What is being asked
Please repeat everything from the first of the rows below down to the line that contains "click(431, 525)", including both of those lines and changing nothing.

* Begin Raw data *

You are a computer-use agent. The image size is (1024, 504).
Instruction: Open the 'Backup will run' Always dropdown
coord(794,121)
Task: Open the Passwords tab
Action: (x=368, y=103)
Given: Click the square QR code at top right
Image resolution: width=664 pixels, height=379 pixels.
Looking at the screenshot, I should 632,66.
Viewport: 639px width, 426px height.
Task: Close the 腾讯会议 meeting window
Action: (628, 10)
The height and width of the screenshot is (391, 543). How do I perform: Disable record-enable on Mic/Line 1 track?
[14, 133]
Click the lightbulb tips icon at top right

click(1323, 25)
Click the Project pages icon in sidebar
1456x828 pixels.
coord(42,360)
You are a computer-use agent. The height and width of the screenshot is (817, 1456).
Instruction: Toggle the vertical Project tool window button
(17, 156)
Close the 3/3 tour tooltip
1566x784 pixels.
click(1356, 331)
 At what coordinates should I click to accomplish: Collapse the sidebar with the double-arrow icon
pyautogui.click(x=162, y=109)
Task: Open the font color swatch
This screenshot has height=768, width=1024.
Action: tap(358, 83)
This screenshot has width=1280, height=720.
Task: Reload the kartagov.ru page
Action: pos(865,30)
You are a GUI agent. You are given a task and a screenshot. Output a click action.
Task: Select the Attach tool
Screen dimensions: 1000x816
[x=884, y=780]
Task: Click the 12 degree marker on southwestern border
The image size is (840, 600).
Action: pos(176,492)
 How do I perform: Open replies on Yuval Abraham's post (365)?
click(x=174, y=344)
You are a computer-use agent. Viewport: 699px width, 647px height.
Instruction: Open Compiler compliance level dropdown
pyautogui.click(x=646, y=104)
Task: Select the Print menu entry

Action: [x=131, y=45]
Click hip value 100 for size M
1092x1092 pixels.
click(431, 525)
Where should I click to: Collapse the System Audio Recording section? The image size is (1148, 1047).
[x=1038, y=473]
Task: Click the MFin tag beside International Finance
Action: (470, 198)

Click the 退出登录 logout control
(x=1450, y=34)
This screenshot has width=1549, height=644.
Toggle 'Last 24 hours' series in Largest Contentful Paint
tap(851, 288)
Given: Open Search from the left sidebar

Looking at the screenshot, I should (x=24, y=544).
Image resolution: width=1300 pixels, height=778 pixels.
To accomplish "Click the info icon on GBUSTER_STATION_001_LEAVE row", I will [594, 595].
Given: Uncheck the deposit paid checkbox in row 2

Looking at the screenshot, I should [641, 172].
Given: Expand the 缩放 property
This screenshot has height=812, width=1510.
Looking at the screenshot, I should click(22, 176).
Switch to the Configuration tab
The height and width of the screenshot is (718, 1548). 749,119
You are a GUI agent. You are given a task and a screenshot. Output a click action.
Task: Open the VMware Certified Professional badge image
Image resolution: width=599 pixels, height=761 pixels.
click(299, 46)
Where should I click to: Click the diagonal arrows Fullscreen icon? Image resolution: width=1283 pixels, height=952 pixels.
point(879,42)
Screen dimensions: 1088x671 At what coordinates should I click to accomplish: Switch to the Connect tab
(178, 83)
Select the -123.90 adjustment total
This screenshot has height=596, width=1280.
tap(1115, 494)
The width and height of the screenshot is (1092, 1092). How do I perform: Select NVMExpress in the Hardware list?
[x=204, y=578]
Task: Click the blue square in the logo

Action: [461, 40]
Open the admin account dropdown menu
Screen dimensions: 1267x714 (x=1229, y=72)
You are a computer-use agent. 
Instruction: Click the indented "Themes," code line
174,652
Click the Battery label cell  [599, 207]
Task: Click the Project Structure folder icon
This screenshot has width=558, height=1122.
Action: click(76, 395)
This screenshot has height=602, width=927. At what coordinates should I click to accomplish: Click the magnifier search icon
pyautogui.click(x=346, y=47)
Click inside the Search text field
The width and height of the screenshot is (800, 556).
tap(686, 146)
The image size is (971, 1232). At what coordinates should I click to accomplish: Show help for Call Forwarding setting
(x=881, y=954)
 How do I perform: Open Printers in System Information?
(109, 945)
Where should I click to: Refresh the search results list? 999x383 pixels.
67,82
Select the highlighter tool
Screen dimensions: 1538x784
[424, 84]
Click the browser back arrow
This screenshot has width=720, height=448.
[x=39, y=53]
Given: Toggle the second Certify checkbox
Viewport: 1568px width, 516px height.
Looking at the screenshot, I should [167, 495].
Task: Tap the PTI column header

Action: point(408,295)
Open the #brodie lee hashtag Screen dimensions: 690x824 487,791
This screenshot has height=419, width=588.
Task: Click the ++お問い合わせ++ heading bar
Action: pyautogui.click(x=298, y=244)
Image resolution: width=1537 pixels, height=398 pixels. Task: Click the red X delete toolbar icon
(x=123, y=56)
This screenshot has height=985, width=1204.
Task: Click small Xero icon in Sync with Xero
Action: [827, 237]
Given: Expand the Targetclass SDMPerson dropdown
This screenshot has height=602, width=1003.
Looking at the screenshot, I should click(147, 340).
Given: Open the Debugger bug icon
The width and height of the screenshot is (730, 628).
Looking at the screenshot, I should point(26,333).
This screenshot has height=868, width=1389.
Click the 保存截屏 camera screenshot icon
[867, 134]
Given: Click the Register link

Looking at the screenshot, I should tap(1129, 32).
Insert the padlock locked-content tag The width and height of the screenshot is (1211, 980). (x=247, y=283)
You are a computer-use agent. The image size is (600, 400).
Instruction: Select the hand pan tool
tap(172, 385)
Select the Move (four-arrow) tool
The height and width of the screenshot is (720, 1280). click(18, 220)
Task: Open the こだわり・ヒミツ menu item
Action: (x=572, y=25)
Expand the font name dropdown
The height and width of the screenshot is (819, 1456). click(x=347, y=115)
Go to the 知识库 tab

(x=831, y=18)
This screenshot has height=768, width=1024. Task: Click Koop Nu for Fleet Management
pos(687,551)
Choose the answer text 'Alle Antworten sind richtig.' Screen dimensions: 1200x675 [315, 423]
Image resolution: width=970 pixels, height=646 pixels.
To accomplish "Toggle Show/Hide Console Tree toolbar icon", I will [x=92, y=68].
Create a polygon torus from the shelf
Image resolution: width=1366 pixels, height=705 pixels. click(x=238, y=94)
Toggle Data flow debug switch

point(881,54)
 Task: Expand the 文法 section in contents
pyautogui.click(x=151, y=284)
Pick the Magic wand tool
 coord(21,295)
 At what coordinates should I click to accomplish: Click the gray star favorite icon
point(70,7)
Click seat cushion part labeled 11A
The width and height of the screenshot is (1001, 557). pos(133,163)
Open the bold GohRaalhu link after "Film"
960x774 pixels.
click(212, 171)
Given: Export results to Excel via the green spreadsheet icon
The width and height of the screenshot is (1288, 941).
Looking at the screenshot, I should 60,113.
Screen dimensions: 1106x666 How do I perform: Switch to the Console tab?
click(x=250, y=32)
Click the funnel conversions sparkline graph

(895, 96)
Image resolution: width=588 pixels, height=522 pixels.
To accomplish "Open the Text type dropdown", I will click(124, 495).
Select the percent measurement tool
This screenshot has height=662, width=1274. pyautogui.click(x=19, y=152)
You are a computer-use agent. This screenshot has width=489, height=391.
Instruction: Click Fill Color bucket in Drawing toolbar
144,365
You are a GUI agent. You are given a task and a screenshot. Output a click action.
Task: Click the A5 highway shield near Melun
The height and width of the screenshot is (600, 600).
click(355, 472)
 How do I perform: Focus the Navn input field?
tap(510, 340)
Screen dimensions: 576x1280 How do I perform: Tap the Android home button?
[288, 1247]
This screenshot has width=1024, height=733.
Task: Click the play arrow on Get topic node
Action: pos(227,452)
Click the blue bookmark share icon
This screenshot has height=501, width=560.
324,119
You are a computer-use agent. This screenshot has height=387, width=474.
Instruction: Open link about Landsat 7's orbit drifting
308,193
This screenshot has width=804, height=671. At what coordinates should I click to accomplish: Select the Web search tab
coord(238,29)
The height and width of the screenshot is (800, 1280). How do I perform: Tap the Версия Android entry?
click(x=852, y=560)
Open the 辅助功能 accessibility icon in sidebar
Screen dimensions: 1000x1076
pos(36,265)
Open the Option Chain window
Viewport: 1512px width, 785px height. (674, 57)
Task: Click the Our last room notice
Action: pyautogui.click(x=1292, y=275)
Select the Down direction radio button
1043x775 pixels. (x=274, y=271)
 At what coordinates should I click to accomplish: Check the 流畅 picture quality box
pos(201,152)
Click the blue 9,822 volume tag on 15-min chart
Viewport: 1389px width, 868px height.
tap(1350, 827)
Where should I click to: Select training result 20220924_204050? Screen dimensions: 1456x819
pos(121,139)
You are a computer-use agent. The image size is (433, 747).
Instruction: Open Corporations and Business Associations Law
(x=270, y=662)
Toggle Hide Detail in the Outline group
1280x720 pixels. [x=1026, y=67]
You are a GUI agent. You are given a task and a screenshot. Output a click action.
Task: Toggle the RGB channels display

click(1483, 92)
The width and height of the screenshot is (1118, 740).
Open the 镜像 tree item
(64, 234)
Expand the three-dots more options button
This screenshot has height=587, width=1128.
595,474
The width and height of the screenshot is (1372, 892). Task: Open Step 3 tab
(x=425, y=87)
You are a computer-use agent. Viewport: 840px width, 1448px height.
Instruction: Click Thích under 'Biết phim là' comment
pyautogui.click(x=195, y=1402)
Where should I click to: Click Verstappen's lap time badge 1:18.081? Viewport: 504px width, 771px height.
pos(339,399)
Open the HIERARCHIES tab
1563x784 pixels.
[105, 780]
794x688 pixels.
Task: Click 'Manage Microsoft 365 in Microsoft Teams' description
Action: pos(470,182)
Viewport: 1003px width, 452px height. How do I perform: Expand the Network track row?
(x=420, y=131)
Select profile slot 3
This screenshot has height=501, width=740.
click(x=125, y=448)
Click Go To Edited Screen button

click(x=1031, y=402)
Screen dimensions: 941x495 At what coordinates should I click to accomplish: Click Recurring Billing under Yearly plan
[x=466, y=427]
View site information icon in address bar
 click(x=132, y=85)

* End Raw data *

Answer to this exercise
You are a computer-use agent. The image size is (1024, 504).
Instruction: Open the 'Backup will run' Always dropdown
coord(794,121)
Task: Open the Passwords tab
Action: (x=368, y=103)
Given: Click the square QR code at top right
Image resolution: width=664 pixels, height=379 pixels.
Looking at the screenshot, I should 632,66.
Viewport: 639px width, 426px height.
Task: Close the 腾讯会议 meeting window
Action: (628, 10)
The height and width of the screenshot is (391, 543). How do I perform: Disable record-enable on Mic/Line 1 track?
[14, 133]
Click the lightbulb tips icon at top right

click(1323, 25)
Click the Project pages icon in sidebar
1456x828 pixels.
coord(42,360)
You are a computer-use agent. The height and width of the screenshot is (817, 1456).
Instruction: Toggle the vertical Project tool window button
(17, 156)
Close the 3/3 tour tooltip
1566x784 pixels.
click(1356, 331)
 At what coordinates should I click to accomplish: Collapse the sidebar with the double-arrow icon
pyautogui.click(x=162, y=109)
Task: Open the font color swatch
This screenshot has height=768, width=1024.
Action: tap(358, 83)
This screenshot has width=1280, height=720.
Task: Reload the kartagov.ru page
Action: pos(865,30)
You are a GUI agent. You are given a task and a screenshot. Output a click action.
Task: Select the Attach tool
Screen dimensions: 1000x816
[x=884, y=780]
Task: Click the 12 degree marker on southwestern border
The image size is (840, 600).
Action: pos(176,492)
 How do I perform: Open replies on Yuval Abraham's post (365)?
click(x=174, y=344)
You are a computer-use agent. Viewport: 699px width, 647px height.
Instruction: Open Compiler compliance level dropdown
pyautogui.click(x=646, y=104)
Task: Select the Print menu entry

Action: [x=131, y=45]
Click hip value 100 for size M
1092x1092 pixels.
click(431, 525)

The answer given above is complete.